***** Material for the task
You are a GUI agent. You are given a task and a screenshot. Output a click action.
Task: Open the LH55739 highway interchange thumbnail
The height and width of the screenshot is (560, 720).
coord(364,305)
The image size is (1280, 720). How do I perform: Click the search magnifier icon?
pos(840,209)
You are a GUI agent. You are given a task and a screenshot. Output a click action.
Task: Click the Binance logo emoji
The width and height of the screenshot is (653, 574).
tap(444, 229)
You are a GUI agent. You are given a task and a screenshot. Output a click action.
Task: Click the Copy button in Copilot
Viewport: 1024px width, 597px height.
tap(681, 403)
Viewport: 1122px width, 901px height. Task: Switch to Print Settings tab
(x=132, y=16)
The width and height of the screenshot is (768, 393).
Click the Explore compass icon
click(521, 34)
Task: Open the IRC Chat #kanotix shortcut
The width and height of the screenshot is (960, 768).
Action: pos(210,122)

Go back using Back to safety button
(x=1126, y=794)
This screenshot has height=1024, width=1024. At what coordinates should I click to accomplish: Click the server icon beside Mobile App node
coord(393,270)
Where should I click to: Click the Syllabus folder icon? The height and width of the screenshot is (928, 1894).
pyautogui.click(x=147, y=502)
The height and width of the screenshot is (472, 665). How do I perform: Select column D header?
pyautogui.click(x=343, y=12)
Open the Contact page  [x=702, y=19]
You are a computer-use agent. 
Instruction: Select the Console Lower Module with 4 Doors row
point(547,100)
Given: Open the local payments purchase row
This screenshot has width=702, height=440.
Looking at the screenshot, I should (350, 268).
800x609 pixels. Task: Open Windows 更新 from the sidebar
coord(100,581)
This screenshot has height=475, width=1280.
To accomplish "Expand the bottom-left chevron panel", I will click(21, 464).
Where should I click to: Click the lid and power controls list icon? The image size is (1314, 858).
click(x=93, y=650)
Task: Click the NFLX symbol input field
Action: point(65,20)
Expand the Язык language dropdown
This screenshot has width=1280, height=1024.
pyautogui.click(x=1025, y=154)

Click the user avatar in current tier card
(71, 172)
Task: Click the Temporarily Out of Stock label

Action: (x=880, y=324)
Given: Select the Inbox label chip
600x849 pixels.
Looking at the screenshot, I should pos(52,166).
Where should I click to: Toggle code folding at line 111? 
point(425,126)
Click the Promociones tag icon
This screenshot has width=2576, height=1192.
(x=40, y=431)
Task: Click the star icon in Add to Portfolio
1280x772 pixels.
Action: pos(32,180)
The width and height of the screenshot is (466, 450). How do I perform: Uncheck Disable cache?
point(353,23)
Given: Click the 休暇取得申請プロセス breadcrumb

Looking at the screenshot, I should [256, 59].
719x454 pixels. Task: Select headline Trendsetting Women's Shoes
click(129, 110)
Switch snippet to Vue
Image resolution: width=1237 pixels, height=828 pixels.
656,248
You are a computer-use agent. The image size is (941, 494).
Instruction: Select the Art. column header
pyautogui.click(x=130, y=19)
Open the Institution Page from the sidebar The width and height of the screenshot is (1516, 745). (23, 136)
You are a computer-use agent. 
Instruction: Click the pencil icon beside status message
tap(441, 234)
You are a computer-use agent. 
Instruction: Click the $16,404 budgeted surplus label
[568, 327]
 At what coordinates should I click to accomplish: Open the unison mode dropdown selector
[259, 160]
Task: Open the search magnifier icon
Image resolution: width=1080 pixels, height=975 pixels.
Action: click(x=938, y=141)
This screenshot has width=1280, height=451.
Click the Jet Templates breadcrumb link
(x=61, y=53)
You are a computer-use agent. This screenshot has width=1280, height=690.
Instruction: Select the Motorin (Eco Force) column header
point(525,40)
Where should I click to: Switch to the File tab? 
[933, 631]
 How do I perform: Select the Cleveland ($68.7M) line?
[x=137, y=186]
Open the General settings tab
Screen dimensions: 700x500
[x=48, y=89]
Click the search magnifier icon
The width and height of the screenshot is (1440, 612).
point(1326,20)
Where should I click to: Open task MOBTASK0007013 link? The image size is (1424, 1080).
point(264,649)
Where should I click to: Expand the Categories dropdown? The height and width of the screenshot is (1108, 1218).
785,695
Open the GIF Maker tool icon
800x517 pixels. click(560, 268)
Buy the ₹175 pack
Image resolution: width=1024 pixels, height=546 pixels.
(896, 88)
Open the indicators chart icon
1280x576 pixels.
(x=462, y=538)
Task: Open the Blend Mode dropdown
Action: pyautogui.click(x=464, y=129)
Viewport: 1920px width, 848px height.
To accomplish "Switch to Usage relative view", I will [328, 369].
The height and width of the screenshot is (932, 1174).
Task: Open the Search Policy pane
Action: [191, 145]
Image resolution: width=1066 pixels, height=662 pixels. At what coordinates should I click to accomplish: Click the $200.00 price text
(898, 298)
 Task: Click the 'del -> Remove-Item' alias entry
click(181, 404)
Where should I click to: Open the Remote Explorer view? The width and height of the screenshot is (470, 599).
**********
Work request |
Transcribe the whole listing word for word.

Answer |
You are a GUI agent. You are given a task and a screenshot. Output a click action.
Task: Open the LH55739 highway interchange thumbnail
The height and width of the screenshot is (560, 720).
coord(364,305)
The image size is (1280, 720). How do I perform: Click the search magnifier icon?
pos(840,209)
You are a GUI agent. You are given a task and a screenshot. Output a click action.
Task: Click the Binance logo emoji
The width and height of the screenshot is (653, 574).
tap(444, 229)
You are a GUI agent. You are given a task and a screenshot. Output a click action.
Task: Click the Copy button in Copilot
Viewport: 1024px width, 597px height.
tap(681, 403)
Viewport: 1122px width, 901px height. Task: Switch to Print Settings tab
(x=132, y=16)
The width and height of the screenshot is (768, 393).
Click the Explore compass icon
click(521, 34)
Task: Open the IRC Chat #kanotix shortcut
The width and height of the screenshot is (960, 768).
Action: pos(210,122)

Go back using Back to safety button
(x=1126, y=794)
This screenshot has height=1024, width=1024. At what coordinates should I click to accomplish: Click the server icon beside Mobile App node
coord(393,270)
Where should I click to: Click the Syllabus folder icon? The height and width of the screenshot is (928, 1894).
pyautogui.click(x=147, y=502)
The height and width of the screenshot is (472, 665). How do I perform: Select column D header?
pyautogui.click(x=343, y=12)
Open the Contact page  [x=702, y=19]
You are a computer-use agent. 
Instruction: Select the Console Lower Module with 4 Doors row
point(547,100)
Given: Open the local payments purchase row
This screenshot has width=702, height=440.
Looking at the screenshot, I should (350, 268).
800x609 pixels. Task: Open Windows 更新 from the sidebar
coord(100,581)
This screenshot has height=475, width=1280.
To accomplish "Expand the bottom-left chevron panel", I will click(21, 464).
Where should I click to: Click the lid and power controls list icon? The image size is (1314, 858).
click(x=93, y=650)
Task: Click the NFLX symbol input field
Action: point(65,20)
Expand the Язык language dropdown
This screenshot has width=1280, height=1024.
pyautogui.click(x=1025, y=154)

Click the user avatar in current tier card
(71, 172)
Task: Click the Temporarily Out of Stock label

Action: (x=880, y=324)
Given: Select the Inbox label chip
600x849 pixels.
Looking at the screenshot, I should pos(52,166).
Where should I click to: Toggle code folding at line 111? 
point(425,126)
Click the Promociones tag icon
This screenshot has width=2576, height=1192.
(x=40, y=431)
Task: Click the star icon in Add to Portfolio
1280x772 pixels.
Action: pos(32,180)
The width and height of the screenshot is (466, 450). How do I perform: Uncheck Disable cache?
point(353,23)
Given: Click the 休暇取得申請プロセス breadcrumb

Looking at the screenshot, I should [256, 59].
719x454 pixels. Task: Select headline Trendsetting Women's Shoes
click(129, 110)
Switch snippet to Vue
Image resolution: width=1237 pixels, height=828 pixels.
656,248
You are a computer-use agent. The image size is (941, 494).
Instruction: Select the Art. column header
pyautogui.click(x=130, y=19)
Open the Institution Page from the sidebar The width and height of the screenshot is (1516, 745). (23, 136)
You are a computer-use agent. 
Instruction: Click the pencil icon beside status message
tap(441, 234)
You are a computer-use agent. 
Instruction: Click the $16,404 budgeted surplus label
[568, 327]
 At what coordinates should I click to accomplish: Open the unison mode dropdown selector
[259, 160]
Task: Open the search magnifier icon
Image resolution: width=1080 pixels, height=975 pixels.
Action: click(x=938, y=141)
This screenshot has width=1280, height=451.
Click the Jet Templates breadcrumb link
(x=61, y=53)
You are a computer-use agent. This screenshot has width=1280, height=690.
Instruction: Select the Motorin (Eco Force) column header
point(525,40)
Where should I click to: Switch to the File tab? 
[933, 631]
 How do I perform: Select the Cleveland ($68.7M) line?
[x=137, y=186]
Open the General settings tab
Screen dimensions: 700x500
[x=48, y=89]
Click the search magnifier icon
The width and height of the screenshot is (1440, 612).
point(1326,20)
Where should I click to: Open task MOBTASK0007013 link? The image size is (1424, 1080).
point(264,649)
Where should I click to: Expand the Categories dropdown? The height and width of the screenshot is (1108, 1218).
785,695
Open the GIF Maker tool icon
800x517 pixels. click(560, 268)
Buy the ₹175 pack
Image resolution: width=1024 pixels, height=546 pixels.
(896, 88)
Open the indicators chart icon
1280x576 pixels.
(x=462, y=538)
Task: Open the Blend Mode dropdown
Action: pyautogui.click(x=464, y=129)
Viewport: 1920px width, 848px height.
To accomplish "Switch to Usage relative view", I will [328, 369].
The height and width of the screenshot is (932, 1174).
Task: Open the Search Policy pane
Action: [191, 145]
Image resolution: width=1066 pixels, height=662 pixels. At what coordinates should I click to accomplish: Click the $200.00 price text
(898, 298)
 Task: Click the 'del -> Remove-Item' alias entry
click(181, 404)
Where should I click to: Open the Remote Explorer view? The width and height of the screenshot is (470, 599).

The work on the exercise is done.